WORK TO COMPLETE.
From the line below containing "Screen dimensions: 954x1232" to the final line, print each line exactly as written. No pictures belong in the copy.

::: RECORDS SUPPLIED :::

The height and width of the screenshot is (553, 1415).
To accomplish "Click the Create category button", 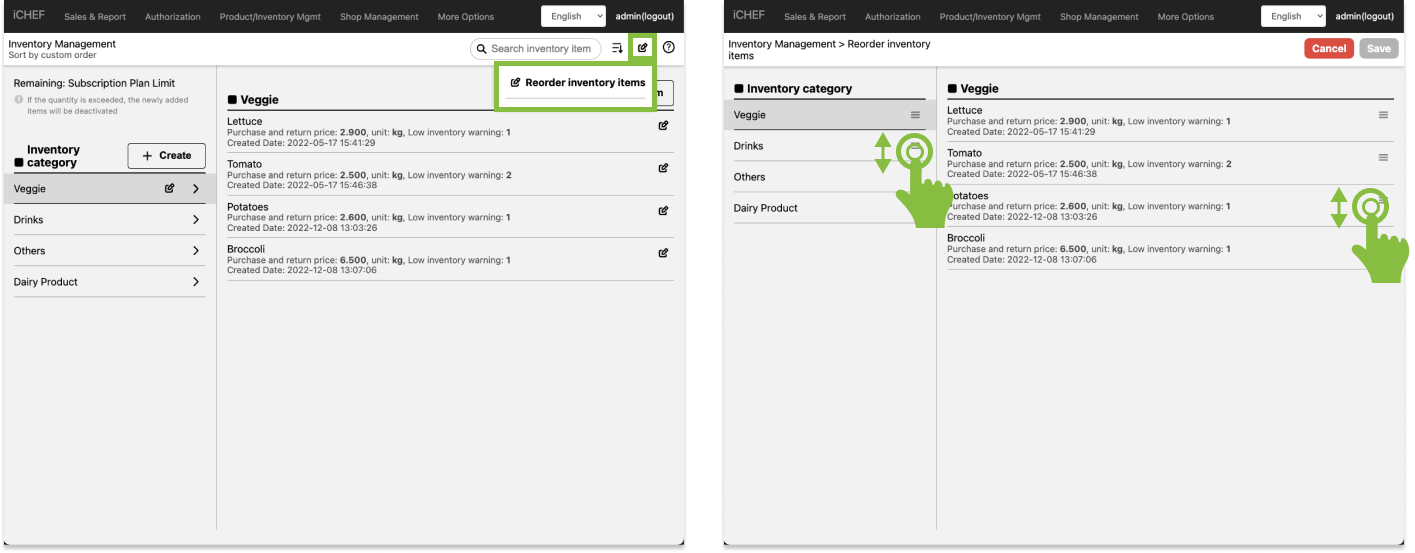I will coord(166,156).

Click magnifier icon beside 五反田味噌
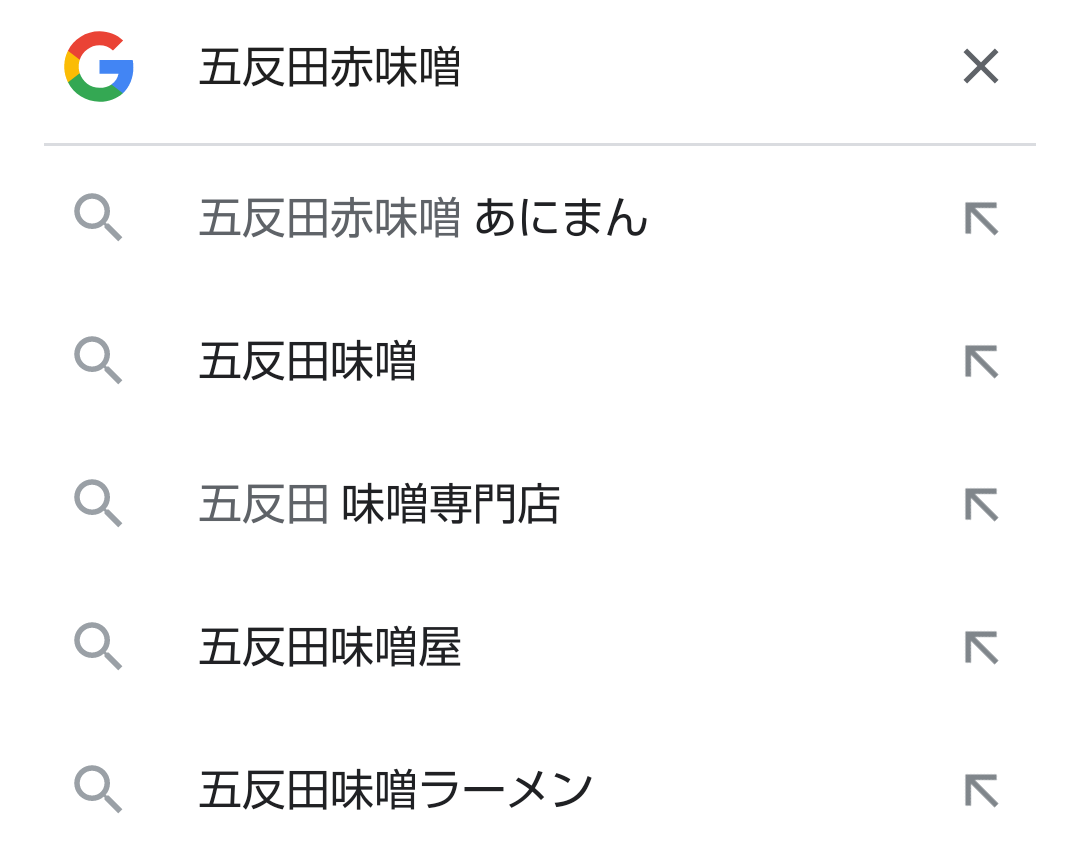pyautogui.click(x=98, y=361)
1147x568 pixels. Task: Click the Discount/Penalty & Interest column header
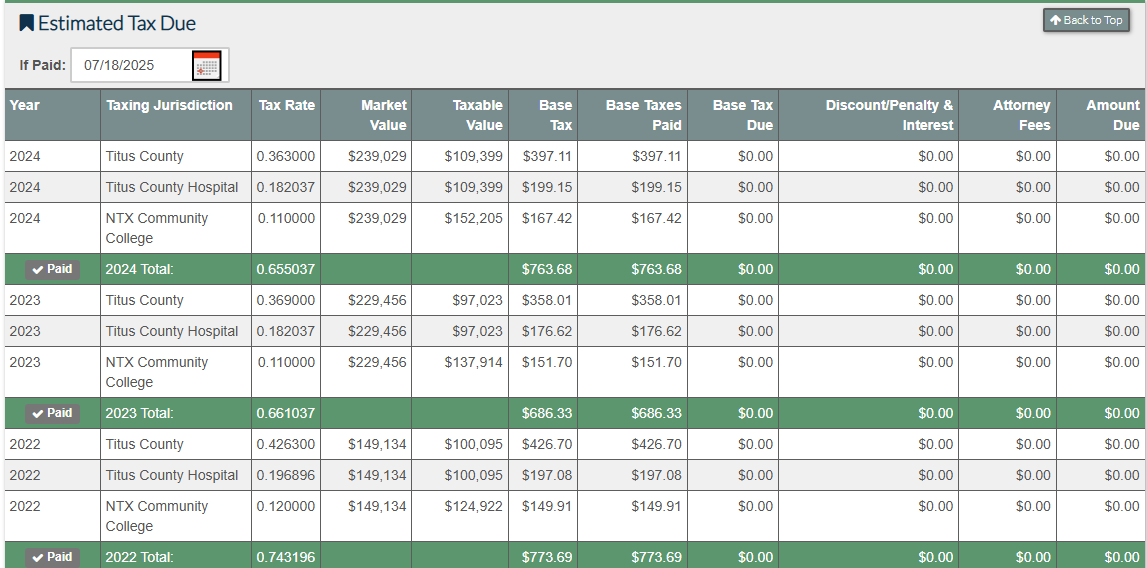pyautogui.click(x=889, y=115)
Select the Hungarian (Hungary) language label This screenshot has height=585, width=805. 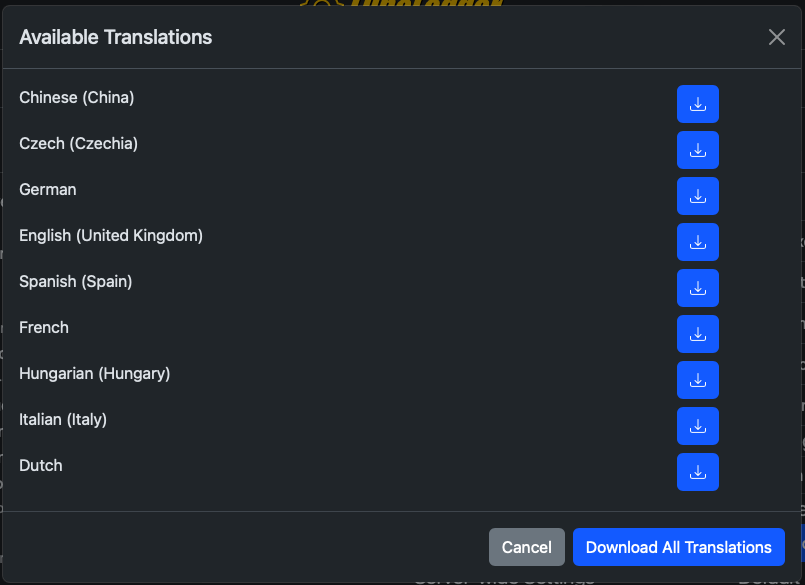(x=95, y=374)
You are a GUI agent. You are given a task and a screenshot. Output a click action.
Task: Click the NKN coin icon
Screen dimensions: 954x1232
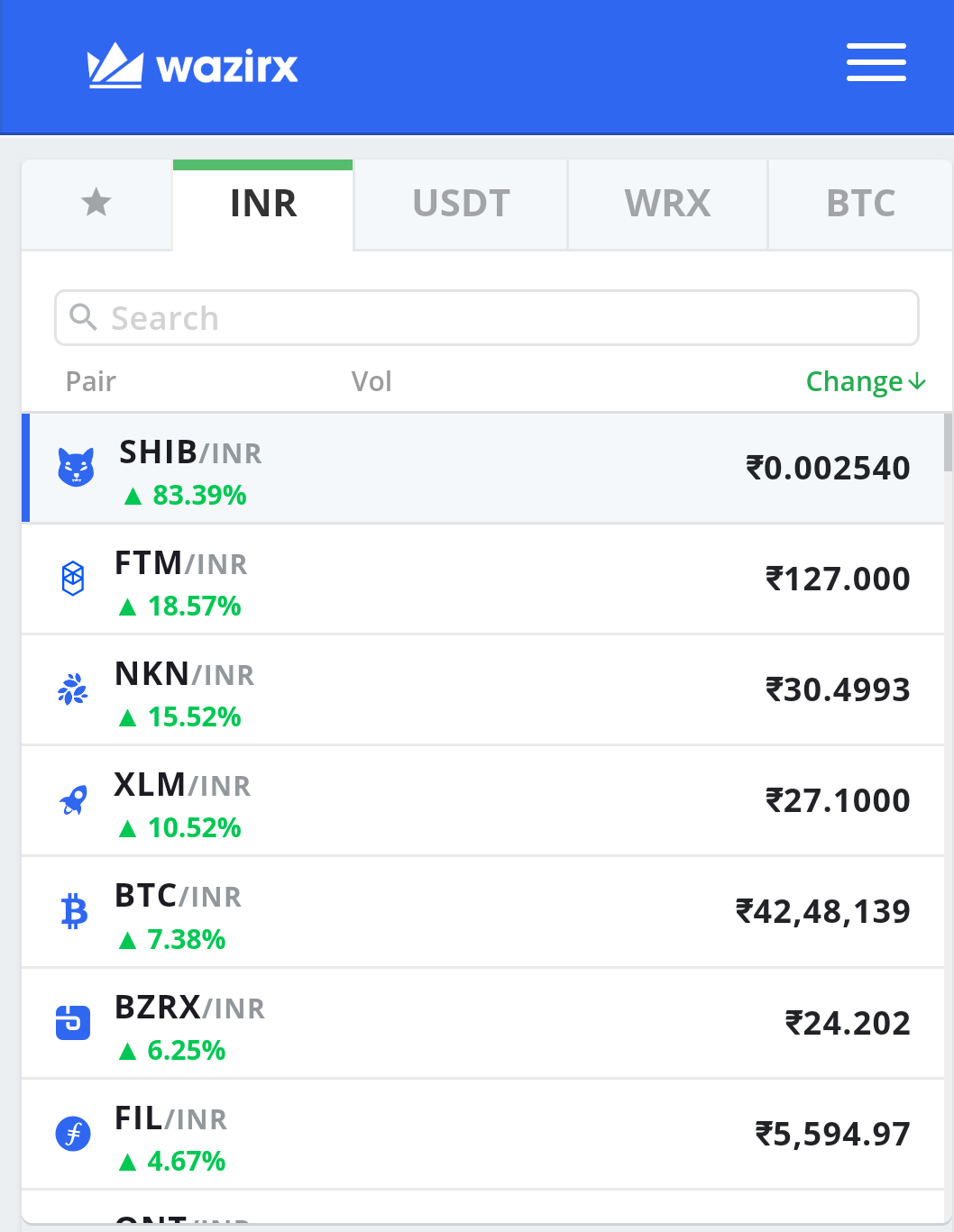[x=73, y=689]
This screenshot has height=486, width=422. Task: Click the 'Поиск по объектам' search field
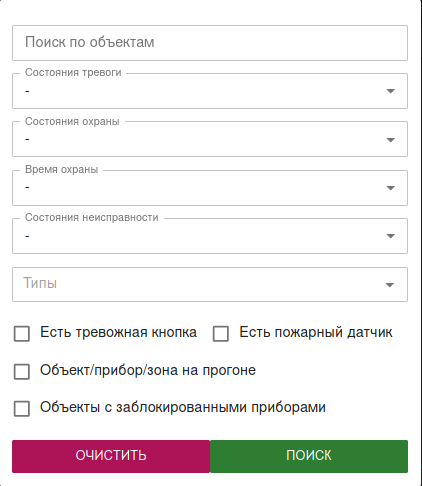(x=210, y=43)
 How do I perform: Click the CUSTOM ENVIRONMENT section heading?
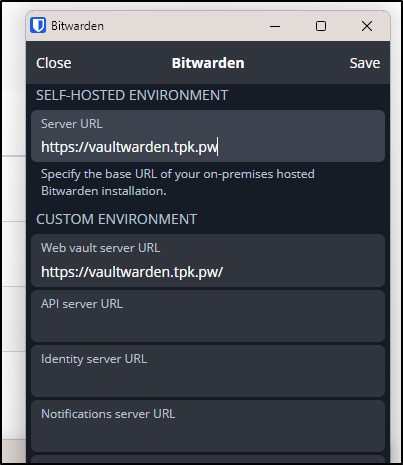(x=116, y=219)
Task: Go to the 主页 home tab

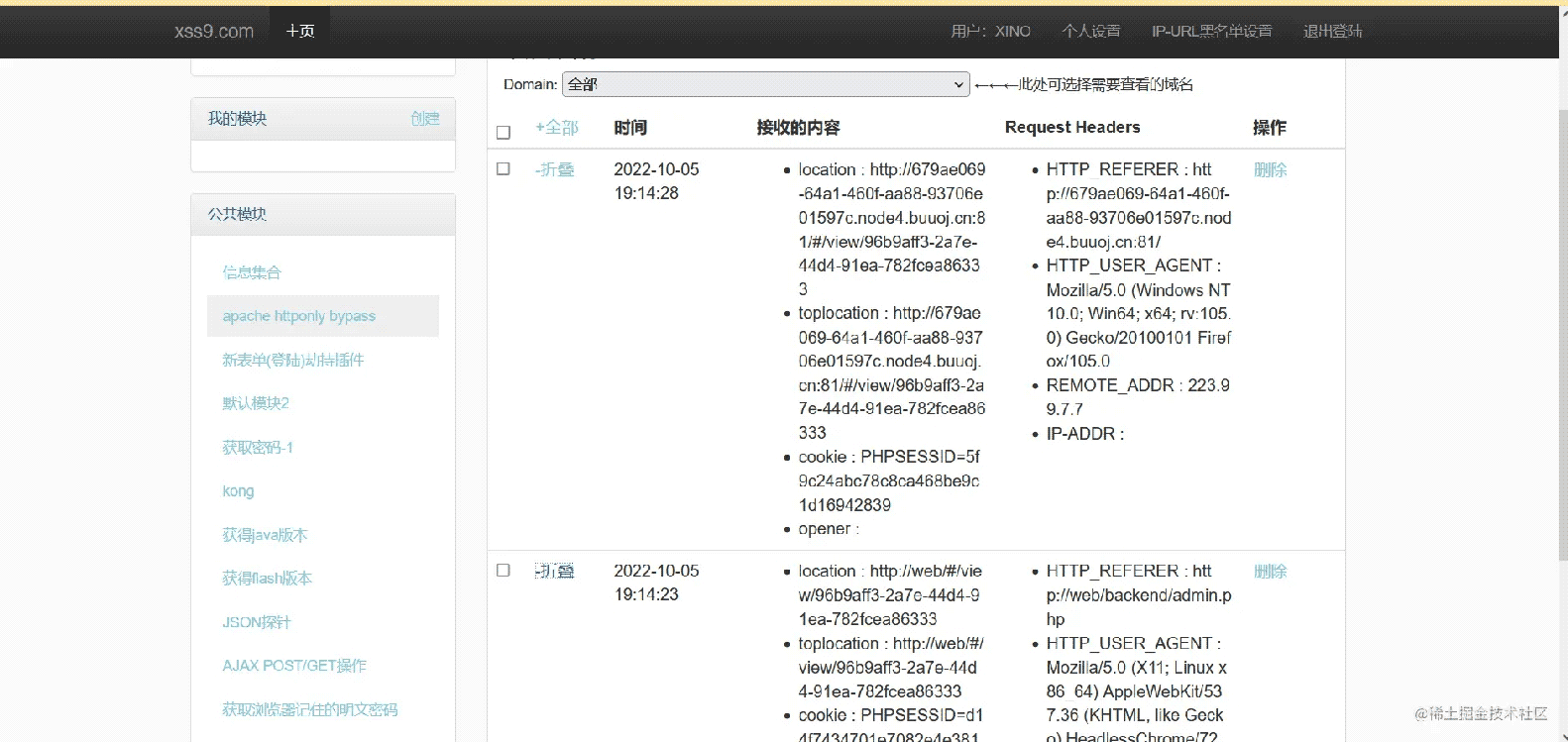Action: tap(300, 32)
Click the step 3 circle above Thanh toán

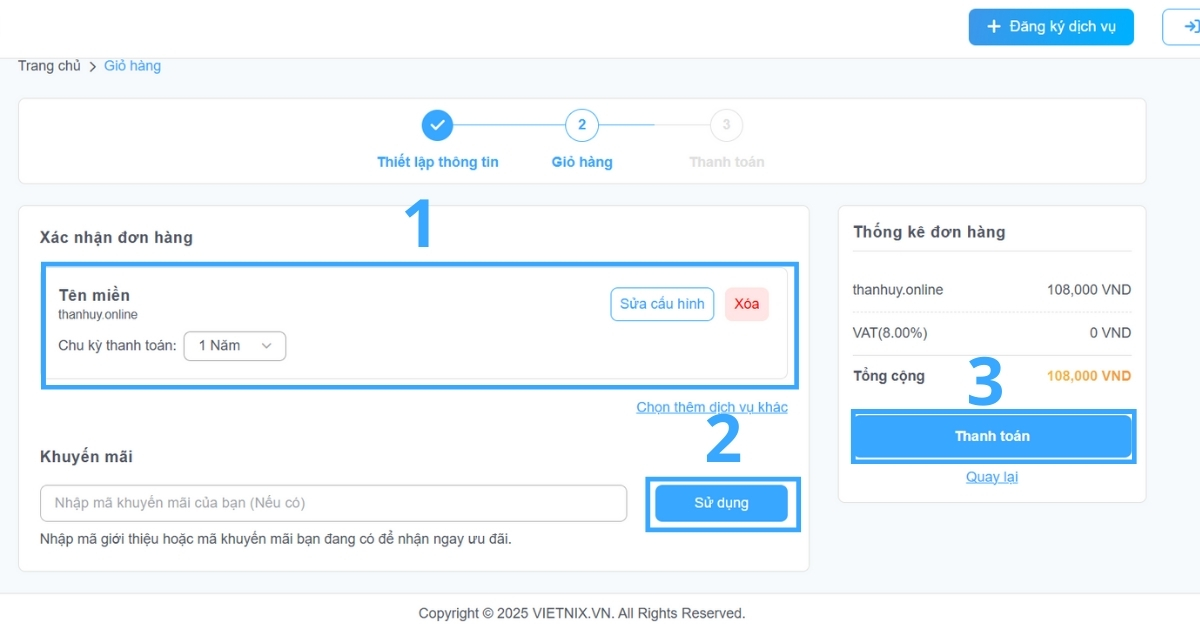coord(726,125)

:::

RESPONSE BELOW.
Screen dimensions: 954x1232
[x=73, y=689]
This screenshot has height=486, width=422. Task: Click the 'Поиск по объектам' search field
(x=210, y=43)
 How do I perform: Click the CUSTOM ENVIRONMENT section heading?
(x=116, y=219)
Task: Go to the 主页 home tab

Action: tap(300, 32)
Click the step 3 circle above Thanh toán

coord(726,125)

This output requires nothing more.